僕らはたまたまその情報に行きついたのですが、そうなる前に捕まえられてホッとしています」
「本当に何と礼を言えばいいのか……。ではこの者たちを捕らえたことで、死の森の方も……?」
「はい、これ以上クシャスの縄張りが広がることはないでしょう。
あの場所を踏み荒らしていた連中も、無事に捕まえられましたので」
「さすが世界最高の冒険者……といったところでしょうか。
私たちが何もできず右往左往していた間に、根こそぎ問題を引っこ抜いてきてしまうなんて……改めてその意味を思い知らされましたわ」
世界最高ランクの冒険者という肩書もあって、竜郎たちの言葉は疑われることなくマージェリーも町長も信じてくれた。

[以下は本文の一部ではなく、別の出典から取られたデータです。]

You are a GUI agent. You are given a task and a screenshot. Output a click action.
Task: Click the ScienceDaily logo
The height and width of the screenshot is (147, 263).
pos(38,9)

実際にこれから竜郎たちが用意した関係者や証拠を元に裏付けしていくことにはなるが、そちらの偽造に気づくこともまずないといっていい。
その道の研究者であろうと、たとえゲイリー本人であろうと、裏の事情を知らなければ信じてしまえるだけの完璧な物を、ミネルヴァたちが作ってくれたのだから。
「実行犯はまだしも、ゲイリーを含め他の者たちはどうなりますかね?」
「間違いなく死罪かと」
「死刑に決まってます! こんな奴ら実行犯も含めて、今ここで俺が殺してやりたいくらいだ!!」
町長はようやく事態を呑み込み終わったのか、禿頭の頭まで真っ赤にしながらテーブルを叩き、怒りをあらわにした。
一緒に聞いていた町の役人やギルド職員たちも、そこまで露骨でないにしろ、ゲイリーたちに侮蔑や怒りの視線を向けている。
だがそんな熱くなってきていた彼ら彼女らを、冒険者ギルド長であるマージェリーが落ち着かせていった。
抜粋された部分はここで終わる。